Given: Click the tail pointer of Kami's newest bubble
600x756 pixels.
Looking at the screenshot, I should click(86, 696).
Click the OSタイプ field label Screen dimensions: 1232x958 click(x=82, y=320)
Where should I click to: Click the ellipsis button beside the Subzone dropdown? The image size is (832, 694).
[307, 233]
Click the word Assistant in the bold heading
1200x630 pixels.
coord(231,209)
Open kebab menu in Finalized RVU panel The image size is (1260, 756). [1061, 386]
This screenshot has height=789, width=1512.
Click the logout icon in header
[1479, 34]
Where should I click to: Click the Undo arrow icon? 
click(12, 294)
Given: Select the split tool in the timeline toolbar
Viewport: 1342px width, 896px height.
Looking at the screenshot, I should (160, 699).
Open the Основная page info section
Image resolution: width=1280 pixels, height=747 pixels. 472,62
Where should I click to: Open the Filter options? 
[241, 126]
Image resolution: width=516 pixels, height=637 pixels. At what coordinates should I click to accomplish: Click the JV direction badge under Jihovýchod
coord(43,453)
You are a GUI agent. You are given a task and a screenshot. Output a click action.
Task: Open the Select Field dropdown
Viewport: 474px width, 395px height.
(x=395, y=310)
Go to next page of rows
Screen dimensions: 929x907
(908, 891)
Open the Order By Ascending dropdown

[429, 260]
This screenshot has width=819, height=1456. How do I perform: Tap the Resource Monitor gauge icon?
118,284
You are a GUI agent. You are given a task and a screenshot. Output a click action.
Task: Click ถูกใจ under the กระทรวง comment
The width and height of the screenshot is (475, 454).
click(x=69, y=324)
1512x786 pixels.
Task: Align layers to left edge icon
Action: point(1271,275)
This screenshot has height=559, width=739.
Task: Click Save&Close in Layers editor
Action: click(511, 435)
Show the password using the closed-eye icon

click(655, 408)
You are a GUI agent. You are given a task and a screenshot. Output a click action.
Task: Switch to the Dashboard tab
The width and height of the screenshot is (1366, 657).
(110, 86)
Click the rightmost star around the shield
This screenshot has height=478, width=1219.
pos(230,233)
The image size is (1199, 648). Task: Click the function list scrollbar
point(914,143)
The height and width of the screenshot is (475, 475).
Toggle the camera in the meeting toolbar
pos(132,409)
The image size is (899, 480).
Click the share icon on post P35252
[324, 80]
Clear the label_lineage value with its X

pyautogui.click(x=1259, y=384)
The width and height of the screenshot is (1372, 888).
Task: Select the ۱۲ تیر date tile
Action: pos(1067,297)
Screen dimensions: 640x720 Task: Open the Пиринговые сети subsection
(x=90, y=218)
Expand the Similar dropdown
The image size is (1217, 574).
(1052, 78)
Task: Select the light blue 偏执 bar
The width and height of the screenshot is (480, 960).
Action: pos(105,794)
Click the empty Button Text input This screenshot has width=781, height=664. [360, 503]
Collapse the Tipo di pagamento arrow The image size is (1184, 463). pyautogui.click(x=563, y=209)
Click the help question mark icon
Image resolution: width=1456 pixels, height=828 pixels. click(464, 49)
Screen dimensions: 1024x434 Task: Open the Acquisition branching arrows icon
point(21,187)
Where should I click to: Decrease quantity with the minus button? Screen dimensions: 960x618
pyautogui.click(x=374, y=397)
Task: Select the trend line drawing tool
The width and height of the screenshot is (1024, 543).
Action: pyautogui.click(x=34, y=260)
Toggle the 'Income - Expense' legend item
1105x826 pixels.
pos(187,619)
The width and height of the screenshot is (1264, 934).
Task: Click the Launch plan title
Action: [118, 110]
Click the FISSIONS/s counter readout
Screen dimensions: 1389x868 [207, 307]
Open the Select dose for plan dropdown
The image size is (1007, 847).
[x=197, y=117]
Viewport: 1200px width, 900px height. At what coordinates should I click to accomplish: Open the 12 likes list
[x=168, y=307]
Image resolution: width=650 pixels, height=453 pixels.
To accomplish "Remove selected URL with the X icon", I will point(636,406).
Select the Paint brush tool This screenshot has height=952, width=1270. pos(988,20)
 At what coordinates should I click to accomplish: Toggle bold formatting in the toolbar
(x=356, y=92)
..............................
- TASK REQUIREMENTS
Nothing is to be left out. Repeat the whole listing exactly.

- EXERCISE OUTPUT
Given: Click the tail pointer of Kami's newest bubble
600x756 pixels.
Looking at the screenshot, I should click(86, 696).
Click the OSタイプ field label Screen dimensions: 1232x958 click(x=82, y=320)
Where should I click to: Click the ellipsis button beside the Subzone dropdown? The image size is (832, 694).
[307, 233]
Click the word Assistant in the bold heading
1200x630 pixels.
coord(231,209)
Open kebab menu in Finalized RVU panel The image size is (1260, 756). [1061, 386]
This screenshot has height=789, width=1512.
Click the logout icon in header
[1479, 34]
Where should I click to: Click the Undo arrow icon? 
click(12, 294)
Given: Select the split tool in the timeline toolbar
Viewport: 1342px width, 896px height.
Looking at the screenshot, I should (160, 699).
Open the Основная page info section
Image resolution: width=1280 pixels, height=747 pixels. 472,62
Where should I click to: Open the Filter options? 
[241, 126]
Image resolution: width=516 pixels, height=637 pixels. At what coordinates should I click to accomplish: Click the JV direction badge under Jihovýchod
coord(43,453)
You are a GUI agent. You are given a task and a screenshot. Output a click action.
Task: Open the Select Field dropdown
Viewport: 474px width, 395px height.
(x=395, y=310)
Go to next page of rows
Screen dimensions: 929x907
(908, 891)
Open the Order By Ascending dropdown

[429, 260]
This screenshot has width=819, height=1456. How do I perform: Tap the Resource Monitor gauge icon?
118,284
You are a GUI agent. You are given a task and a screenshot. Output a click action.
Task: Click ถูกใจ under the กระทรวง comment
The width and height of the screenshot is (475, 454).
click(x=69, y=324)
1512x786 pixels.
Task: Align layers to left edge icon
Action: point(1271,275)
This screenshot has height=559, width=739.
Task: Click Save&Close in Layers editor
Action: click(511, 435)
Show the password using the closed-eye icon

click(655, 408)
You are a GUI agent. You are given a task and a screenshot. Output a click action.
Task: Switch to the Dashboard tab
The width and height of the screenshot is (1366, 657).
(110, 86)
Click the rightmost star around the shield
This screenshot has height=478, width=1219.
pos(230,233)
The image size is (1199, 648). Task: Click the function list scrollbar
point(914,143)
The height and width of the screenshot is (475, 475).
Toggle the camera in the meeting toolbar
pos(132,409)
The image size is (899, 480).
Click the share icon on post P35252
[324, 80]
Clear the label_lineage value with its X

pyautogui.click(x=1259, y=384)
The width and height of the screenshot is (1372, 888).
Task: Select the ۱۲ تیر date tile
Action: pos(1067,297)
Screen dimensions: 640x720 Task: Open the Пиринговые сети subsection
(x=90, y=218)
Expand the Similar dropdown
The image size is (1217, 574).
(1052, 78)
Task: Select the light blue 偏执 bar
The width and height of the screenshot is (480, 960).
Action: pos(105,794)
Click the empty Button Text input This screenshot has width=781, height=664. [360, 503]
Collapse the Tipo di pagamento arrow The image size is (1184, 463). pyautogui.click(x=563, y=209)
Click the help question mark icon
Image resolution: width=1456 pixels, height=828 pixels. click(464, 49)
Screen dimensions: 1024x434 Task: Open the Acquisition branching arrows icon
point(21,187)
Where should I click to: Decrease quantity with the minus button? Screen dimensions: 960x618
pyautogui.click(x=374, y=397)
Task: Select the trend line drawing tool
The width and height of the screenshot is (1024, 543).
Action: pyautogui.click(x=34, y=260)
Toggle the 'Income - Expense' legend item
1105x826 pixels.
pos(187,619)
The width and height of the screenshot is (1264, 934).
Task: Click the Launch plan title
Action: [118, 110]
Click the FISSIONS/s counter readout
Screen dimensions: 1389x868 [207, 307]
Open the Select dose for plan dropdown
The image size is (1007, 847).
[x=197, y=117]
Viewport: 1200px width, 900px height. At what coordinates should I click to accomplish: Open the 12 likes list
[x=168, y=307]
Image resolution: width=650 pixels, height=453 pixels.
To accomplish "Remove selected URL with the X icon", I will point(636,406).
Select the Paint brush tool This screenshot has height=952, width=1270. pos(988,20)
 At what coordinates should I click to accomplish: Toggle bold formatting in the toolbar
(x=356, y=92)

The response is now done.